@Lars_Simon_Zehnder Yes, thank you. I found a solution in another thread. I wish the docs for converting external experiences to batch format would have been a little bit more explicit that envs are not completely necessary and maybe provided an example like the one above in the thread.

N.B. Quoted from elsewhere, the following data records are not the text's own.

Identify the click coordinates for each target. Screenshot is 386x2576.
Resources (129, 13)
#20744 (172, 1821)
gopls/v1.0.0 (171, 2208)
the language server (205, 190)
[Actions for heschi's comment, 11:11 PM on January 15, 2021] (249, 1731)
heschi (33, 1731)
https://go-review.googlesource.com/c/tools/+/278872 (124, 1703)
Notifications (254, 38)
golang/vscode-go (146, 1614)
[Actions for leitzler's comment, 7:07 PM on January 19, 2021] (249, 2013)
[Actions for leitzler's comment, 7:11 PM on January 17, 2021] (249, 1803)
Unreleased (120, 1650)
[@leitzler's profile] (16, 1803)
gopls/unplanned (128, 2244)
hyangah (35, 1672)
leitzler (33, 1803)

My only question after that would be, how do I specify the offline data for both the input training and evaluation in the config?
config = (
DQNConfig()
.framework(“tf2”)
.offline_data(input_config={
“paths”: [“/root/DRL/reward1/0/train/output-2023-09-10_19-16-56_worker-0_0”],
“format”: “json”,
“input”:‘dataset’,
“explore”:False
},
)
.environment(observation_space = Dict({
‘obs’: Box(low = -10000, high = 100000, shape=(32,), dtype = np.float32)
}),
action_space = Discrete(2) )
.debugging(log_level=“INFO”)
.evaluation(
evaluation_interval=1,
evaluation_duration=10,
evaluation_num_workers=1,
evaluation_duration_unit=“episodes”,
evaluation_config={“paths”: [“/root/DRL/reward1/0/test/output-2023-09-10_19-16-56_worker-0_0”],
“format”: “json”,
“explore”: False,
“input”:‘dataset’},
off_policy_estimation_methods={
“is”: {“type”: ImportanceSampling},
“wis”: {“type”: WeightedImportanceSampling},
}
)
)
I ask this because the off-policy evaluation methods need the evaluation data to be a dataset, but this method provides it as a sampler input.